Besides cannabis, a shopper is likely to find a host of paraphernalia and derived products. The budtender’s advice can be necessary here, since although there will a variety of pipes available (and probably locally made), there are far more sophisticated modes of ingestion that require instruction before use. And there are cannabis-infused candy bars, beverages, ice cream, bitters and so on. Before using these, the novice must consult the budtender or other knowledgeable user, since the proper dosage is critical.
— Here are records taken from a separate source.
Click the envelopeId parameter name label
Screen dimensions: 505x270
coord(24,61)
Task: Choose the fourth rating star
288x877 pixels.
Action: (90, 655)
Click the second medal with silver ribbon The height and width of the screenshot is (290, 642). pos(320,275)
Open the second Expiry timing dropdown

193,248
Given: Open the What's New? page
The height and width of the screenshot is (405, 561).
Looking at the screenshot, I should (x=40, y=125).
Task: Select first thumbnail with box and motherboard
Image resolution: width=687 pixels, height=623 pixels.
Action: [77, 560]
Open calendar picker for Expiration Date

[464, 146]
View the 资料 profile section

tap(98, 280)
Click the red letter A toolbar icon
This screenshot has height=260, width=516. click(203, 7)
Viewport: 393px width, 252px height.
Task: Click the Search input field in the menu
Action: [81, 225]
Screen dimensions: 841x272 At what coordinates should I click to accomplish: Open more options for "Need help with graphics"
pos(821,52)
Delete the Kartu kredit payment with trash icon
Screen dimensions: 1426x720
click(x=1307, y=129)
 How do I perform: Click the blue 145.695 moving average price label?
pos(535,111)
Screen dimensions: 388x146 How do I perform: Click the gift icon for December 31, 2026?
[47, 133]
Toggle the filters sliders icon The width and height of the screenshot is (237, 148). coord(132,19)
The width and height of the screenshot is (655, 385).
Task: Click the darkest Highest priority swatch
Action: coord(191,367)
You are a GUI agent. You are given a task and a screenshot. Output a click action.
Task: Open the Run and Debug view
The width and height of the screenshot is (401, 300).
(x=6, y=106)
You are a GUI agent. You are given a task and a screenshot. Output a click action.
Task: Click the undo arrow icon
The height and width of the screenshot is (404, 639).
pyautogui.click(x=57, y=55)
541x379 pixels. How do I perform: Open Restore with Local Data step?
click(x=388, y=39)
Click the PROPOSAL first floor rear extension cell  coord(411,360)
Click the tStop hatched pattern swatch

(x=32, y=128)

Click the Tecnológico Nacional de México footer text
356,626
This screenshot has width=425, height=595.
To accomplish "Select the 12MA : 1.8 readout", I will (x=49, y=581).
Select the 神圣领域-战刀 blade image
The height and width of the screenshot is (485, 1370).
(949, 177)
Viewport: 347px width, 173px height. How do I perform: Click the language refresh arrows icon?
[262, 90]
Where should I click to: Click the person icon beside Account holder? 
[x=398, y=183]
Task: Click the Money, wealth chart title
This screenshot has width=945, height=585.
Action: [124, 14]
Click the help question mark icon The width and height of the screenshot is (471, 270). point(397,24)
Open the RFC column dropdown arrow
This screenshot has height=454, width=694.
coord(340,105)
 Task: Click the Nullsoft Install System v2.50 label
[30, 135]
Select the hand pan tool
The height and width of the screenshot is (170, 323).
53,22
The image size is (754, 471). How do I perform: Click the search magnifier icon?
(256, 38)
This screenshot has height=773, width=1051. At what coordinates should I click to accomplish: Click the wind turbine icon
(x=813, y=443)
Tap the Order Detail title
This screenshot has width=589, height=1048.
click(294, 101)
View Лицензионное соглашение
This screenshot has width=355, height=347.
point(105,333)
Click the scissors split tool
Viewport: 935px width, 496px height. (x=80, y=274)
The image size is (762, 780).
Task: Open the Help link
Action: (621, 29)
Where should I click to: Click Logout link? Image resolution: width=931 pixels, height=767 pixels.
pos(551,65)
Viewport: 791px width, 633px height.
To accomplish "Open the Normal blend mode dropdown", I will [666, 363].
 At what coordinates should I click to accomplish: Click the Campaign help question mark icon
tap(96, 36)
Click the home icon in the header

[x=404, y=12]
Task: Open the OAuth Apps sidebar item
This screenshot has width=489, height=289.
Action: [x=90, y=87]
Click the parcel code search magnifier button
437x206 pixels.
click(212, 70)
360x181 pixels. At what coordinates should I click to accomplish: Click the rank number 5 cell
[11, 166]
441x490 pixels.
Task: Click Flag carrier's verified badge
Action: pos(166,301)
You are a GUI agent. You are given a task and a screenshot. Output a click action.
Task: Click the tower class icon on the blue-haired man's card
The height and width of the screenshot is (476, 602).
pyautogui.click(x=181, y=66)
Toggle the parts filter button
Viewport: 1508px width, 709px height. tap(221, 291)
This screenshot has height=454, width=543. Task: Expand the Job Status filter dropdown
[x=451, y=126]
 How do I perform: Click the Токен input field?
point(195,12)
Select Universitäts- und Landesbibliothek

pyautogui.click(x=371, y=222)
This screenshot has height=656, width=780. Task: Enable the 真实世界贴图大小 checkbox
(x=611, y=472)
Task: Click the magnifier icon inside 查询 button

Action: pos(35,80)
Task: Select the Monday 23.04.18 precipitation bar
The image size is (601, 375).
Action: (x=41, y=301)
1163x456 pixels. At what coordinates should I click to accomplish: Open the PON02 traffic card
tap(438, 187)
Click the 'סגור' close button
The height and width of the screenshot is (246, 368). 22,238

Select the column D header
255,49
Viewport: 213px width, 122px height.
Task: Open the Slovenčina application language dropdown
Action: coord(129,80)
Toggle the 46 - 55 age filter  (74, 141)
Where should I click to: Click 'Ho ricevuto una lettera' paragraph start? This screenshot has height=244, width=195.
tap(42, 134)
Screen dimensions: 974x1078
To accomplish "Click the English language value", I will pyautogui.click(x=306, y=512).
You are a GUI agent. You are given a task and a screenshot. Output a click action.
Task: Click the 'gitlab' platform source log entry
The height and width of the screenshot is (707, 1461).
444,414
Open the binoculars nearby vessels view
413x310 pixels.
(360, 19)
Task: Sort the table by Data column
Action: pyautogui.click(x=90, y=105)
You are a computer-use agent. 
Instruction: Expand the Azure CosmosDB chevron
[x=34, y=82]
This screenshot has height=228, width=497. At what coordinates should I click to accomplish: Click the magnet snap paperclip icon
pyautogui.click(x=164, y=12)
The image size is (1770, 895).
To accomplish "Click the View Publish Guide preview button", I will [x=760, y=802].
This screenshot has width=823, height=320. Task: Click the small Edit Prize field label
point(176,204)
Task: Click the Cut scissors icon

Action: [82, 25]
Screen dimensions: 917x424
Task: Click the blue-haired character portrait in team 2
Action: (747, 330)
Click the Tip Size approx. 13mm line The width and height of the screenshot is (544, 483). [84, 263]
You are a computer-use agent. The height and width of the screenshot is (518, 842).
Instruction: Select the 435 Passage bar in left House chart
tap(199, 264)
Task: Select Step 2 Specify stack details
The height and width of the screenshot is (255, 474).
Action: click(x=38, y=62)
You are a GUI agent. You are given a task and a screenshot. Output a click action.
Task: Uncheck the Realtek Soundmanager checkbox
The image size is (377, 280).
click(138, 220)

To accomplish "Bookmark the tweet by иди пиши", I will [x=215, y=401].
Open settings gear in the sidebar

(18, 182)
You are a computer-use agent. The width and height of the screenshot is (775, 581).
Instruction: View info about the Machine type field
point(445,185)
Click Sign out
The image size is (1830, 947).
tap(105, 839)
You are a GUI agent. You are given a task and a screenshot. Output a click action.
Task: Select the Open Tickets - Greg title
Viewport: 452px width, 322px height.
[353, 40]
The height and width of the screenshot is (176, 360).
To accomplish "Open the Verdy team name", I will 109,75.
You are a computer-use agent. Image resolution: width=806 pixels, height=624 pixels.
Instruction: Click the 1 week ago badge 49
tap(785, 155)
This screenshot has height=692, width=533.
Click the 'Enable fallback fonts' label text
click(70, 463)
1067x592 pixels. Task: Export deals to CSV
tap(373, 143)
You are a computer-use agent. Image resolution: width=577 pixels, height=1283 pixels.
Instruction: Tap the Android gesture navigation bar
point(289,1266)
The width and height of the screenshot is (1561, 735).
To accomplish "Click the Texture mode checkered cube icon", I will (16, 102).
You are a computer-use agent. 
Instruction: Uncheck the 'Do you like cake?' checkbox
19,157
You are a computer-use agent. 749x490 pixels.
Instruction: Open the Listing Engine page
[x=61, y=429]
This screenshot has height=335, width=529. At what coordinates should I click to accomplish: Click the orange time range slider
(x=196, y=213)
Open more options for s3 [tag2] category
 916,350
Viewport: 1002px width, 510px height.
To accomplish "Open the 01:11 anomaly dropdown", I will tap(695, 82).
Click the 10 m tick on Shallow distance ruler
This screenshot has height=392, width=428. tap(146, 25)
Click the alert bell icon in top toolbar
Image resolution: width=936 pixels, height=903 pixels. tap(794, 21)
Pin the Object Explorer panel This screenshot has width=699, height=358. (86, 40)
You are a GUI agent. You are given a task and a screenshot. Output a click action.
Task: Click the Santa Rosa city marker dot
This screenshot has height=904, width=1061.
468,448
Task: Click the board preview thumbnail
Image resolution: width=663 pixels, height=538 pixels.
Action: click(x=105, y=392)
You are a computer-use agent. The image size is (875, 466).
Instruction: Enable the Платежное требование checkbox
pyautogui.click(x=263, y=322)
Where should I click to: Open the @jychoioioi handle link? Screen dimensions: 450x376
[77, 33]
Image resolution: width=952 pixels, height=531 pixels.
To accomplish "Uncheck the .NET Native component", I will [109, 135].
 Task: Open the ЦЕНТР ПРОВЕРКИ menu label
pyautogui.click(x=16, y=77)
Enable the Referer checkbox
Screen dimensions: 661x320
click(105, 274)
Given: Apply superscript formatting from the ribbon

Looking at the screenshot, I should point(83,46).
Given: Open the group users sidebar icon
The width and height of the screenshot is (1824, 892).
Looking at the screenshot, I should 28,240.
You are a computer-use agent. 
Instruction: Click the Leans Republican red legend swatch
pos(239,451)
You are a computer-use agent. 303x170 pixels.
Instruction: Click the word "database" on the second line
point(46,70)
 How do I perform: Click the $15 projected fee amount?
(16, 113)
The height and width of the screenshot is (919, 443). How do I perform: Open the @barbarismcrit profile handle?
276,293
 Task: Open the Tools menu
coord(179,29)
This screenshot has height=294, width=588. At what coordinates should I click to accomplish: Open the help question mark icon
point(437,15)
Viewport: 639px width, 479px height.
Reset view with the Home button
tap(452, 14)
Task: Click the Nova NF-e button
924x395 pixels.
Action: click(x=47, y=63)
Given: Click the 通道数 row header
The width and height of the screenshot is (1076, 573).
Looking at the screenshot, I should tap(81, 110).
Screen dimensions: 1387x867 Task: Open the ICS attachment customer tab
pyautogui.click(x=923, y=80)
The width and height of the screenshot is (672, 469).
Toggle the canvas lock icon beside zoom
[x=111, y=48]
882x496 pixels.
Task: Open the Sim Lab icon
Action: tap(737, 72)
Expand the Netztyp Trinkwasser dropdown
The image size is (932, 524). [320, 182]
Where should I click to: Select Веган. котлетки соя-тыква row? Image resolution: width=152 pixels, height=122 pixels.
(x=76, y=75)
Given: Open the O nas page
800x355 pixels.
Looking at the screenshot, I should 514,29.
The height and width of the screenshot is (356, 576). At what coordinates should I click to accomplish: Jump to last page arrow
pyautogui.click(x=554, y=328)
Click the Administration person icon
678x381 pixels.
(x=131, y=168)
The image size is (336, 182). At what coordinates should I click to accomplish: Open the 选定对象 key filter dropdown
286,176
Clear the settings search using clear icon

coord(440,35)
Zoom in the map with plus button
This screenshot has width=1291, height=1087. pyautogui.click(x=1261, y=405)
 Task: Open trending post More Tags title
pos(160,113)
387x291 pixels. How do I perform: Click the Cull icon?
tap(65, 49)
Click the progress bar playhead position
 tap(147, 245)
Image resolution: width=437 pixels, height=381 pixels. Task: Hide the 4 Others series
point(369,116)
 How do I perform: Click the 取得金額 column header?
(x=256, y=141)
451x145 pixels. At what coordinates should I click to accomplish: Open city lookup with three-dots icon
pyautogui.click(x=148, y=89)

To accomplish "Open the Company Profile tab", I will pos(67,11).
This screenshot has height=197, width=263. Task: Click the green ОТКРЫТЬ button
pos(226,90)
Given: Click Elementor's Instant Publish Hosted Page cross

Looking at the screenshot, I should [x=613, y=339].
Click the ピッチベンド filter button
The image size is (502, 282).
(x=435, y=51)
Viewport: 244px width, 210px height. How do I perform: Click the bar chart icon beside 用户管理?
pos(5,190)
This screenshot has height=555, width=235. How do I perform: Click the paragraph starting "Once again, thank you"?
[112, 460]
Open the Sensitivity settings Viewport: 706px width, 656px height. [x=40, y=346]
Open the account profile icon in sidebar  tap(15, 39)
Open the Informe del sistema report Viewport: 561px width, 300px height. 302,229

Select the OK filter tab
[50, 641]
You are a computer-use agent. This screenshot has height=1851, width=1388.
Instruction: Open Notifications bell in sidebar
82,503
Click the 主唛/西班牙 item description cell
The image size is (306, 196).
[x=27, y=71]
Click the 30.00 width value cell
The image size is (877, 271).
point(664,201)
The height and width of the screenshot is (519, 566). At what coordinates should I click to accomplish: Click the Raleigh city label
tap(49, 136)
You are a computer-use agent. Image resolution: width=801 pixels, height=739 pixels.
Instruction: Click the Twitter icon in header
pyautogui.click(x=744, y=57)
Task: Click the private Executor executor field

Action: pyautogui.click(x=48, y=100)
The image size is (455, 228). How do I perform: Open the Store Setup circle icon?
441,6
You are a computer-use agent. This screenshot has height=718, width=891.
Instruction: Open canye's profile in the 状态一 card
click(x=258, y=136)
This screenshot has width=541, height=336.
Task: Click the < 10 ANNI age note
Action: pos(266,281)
It is not possible to overdose on cannabis in the sense of suffering long-lasting harm, but taking too much is no doubt unpleasant.
Many of those products come in recreational and (stronger) medical strengths, with the latter available only to Oregon Medical Marijuana Program cardholders. Medical marijuana is the topic that makes everyone glow. People in the industry speak of the plant’s benefits with pride. It is used in the treatment of cancer, fibromyalgia, PTSD, anxiety, insomnia and others, and new applications for are being found as more research is being done. Bolinger estimated that medical marijuana made up about 10 percent of GreenBuds’ business.
The industry is subject to “an insane amount of compliance and licensing,” Mapps said. GreenBuds’ Schaaf said that they had to go through a permitting process with “seven or eight” agencies, and maintaining compliance costs several thousand dollars a month. The entire regulatory system is likely to be revamped as the Oregon Liquor Control Commission assumes oversight of the industry from Oregon Health Authority in October.
“There is not really any opposition, and [definitely] no mobilized opposition” to cannabis retailing in Parkrose, Mapps said. He characterized its reception in the neighborhood as “a big shrug.”
In fact, Marcus Nettles, owner of Rose City Vapors on Northeast Sandy Boulevard between 106th and 107th avenues, literally shrugged when asked about cannabis. “It’s not my bread and butter,” he said. He sells a “healing” hemp-derived CBD additive for e-liquid or nicotine vaporizers and a mechanism he called a dry herb vaporizer. (Vaping is another field with considerable specialized vocabulary.) Those account for 10 percent of his business, he estimated. Cannabis customers use his parking spaces, he said, but he doesn’t mind because the increased traffic “lets people see my business.” He could make more money from that market, but “I have a purpose,” he said, and that purpose is anti-smoking, so he does not sell lighters, rolling papers or any other smoking-related paraphernalia.
Behind the scenes, the situation may be more complex. Jordan Ereno, manager of Evergreen Garden Supply at Northeast Sandy Boulevard and 104th Avenue, said the majority of the store’s business comes from cannabis growers, but the legalization and expansion of the cannabis trade has not been a boon. “There’s more competition,” Ereno said. The store has been operating for nine years, he said, and it moved to its current location two years ago. Another garden supply store moved into its old location at Northeast 88th Avenue and Sandy Boulevard. Distributors “wouldn’t have let that happen before [the legalization of retail cannabis sales]. We had an exclusive area.”
No one doubts that there is a bright future ahead for the cannabis industry. “There is so much money invested, so many people involved and so much tax revenue generated that there is no going back,” Steve Bolinger said, summing up the current state of the business.